Le point de départ du délai de prescription de l'action à l'égard du syndic étant donc fixé au 4 avril 2022, la prescription quinquennale n'était dès lors pas acquise à la date de l'assignation au fond le 23 novembre 2023, sans qu'il y ait lieu de se prononcer sur l'opposabilité de l'effet interruptif des opérations d'expertise à l'égard du syndic, ce moyen étant en l'espèce sans objet compte tenu du point de départ retenu.
La fin de non-recevoir tirée de la prescription quinquennale de l'action de la compagnie Groupama Grand Est soulevée par le cabinet Balzano sera donc rejetée.

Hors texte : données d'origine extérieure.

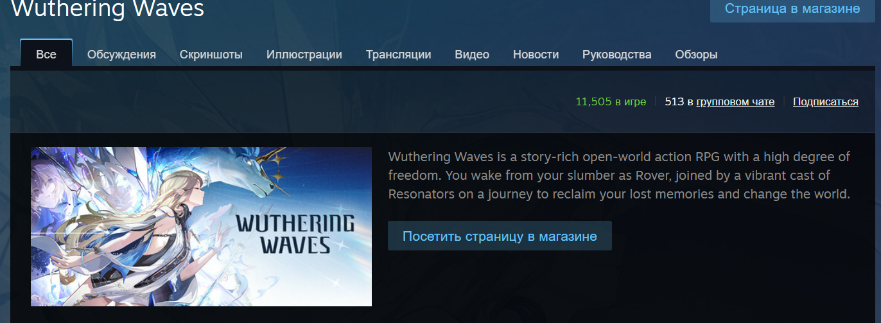Open the Все tab
This screenshot has height=323, width=881.
46,54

S'agissant de l'action à l'encontre de la SCI Ly Pei Loan Invest, le point de départ de la prescription quinquennale de l'action dirigée à son encontre sera retenu également au 4 avril 2022, date du dépôt du rapport d'expertise dans lequel l'expert relève qu'à compter du 5 juillet 2019, « le tribunal se prononcera sur la répartition des responsabilités entre le cabinet Balzano et la SCI LY PEI LOAN ». Ce n'est donc qu'à cette occasion que Mme [E] a eu connaissance des faits susceptibles d'engager la responsabilité de la SCI Ly Pei Loan Invest, sans que cette dernière ne justifie d'une date antérieure à laquelle Mme [E] aurait pu avoir cette connaissance.

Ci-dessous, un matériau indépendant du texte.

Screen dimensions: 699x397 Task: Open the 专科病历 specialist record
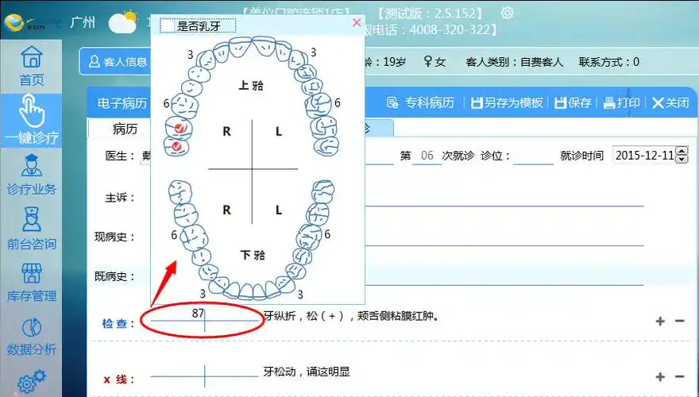421,102
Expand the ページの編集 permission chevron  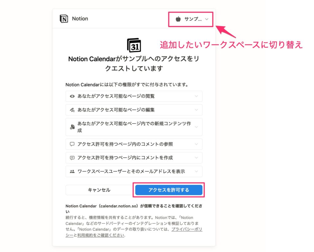[196, 110]

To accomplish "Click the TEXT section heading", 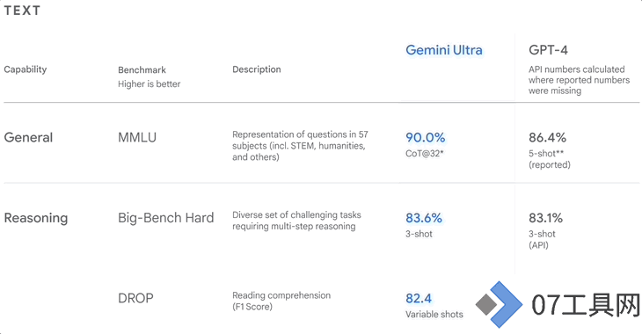I will (x=22, y=11).
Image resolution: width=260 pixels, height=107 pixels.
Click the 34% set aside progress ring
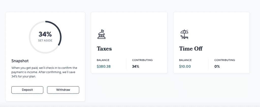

Il s'ensuit que l'action de la compagnie Groupama Grand Est, introduite par acte d'huissier du 23 novembre 2023, n'est donc pas prescrite. La fin de non-recevoir soulevée par la SCI Ly Pei Loan Invest à ce titre sera donc rejetée.
Sur les autres demandes
En application des dispositions de l'article 696 du code de procédure civile, succombant à l'incident, le cabinet Balzano et la SCI Ly Pei Loan Invest seront condamnés au paiement des dépens.

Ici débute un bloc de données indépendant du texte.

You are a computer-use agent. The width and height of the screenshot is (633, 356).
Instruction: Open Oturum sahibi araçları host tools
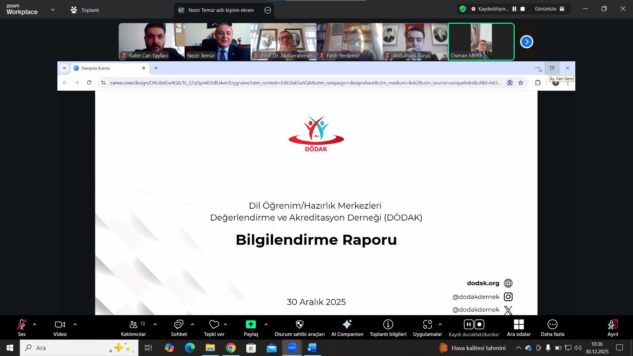[299, 328]
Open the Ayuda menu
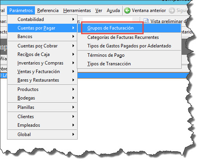Viewport: 203px width, 166px height. point(113,10)
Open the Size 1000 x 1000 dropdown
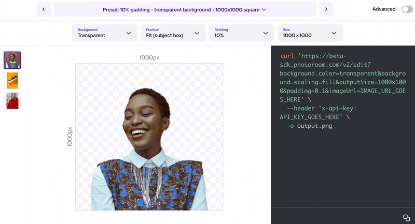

L'équité ne commande pas de prononcer de condamnation au titre de l'article 700 du code de procédure civile. Les parties seront déboutées de leurs demandes à ce titre.
PAR CES MOTIFS
Le juge de la mise en état, statuant par ordonnance contradictoire mise à disposition au greffe et susceptible d'appel dans les conditions de l'article 795 du code de procédure civile,
REJETTE la fin de non-recevoir tirée du défaut de qualité et d'intérêt à agir soulevée par le cabinet Balzano ;
JOINT au fond la demande incidente valablement formée devant le juge de la mise en état par la SCI Ly Pei Loan Invest s'agissant de la fin de non-recevoir tirée du défaut de qualité à agir de la compagnie Groupama Grand Est à son encontre et la RENVOIE à la formation de jugement ;
INVITE les parties à développer les moyens tirés de cette fin de non-recevoir dans leurs conclusions au fond ;
CONDAMNE le cabinet Balzano et la SCI Ly Pei Loan Invest aux dépens ;
DÉBOUTE les parties de toutes leurs autres demandes plus amples ou contraires ;
RENVOIE l'affaire à l'audience de mise en état du 12 février 2025 à 10 heures 10 pour conclusions des défendeurs avant le 15 janvier 2025 puis réplique de la demanderesse ensuite.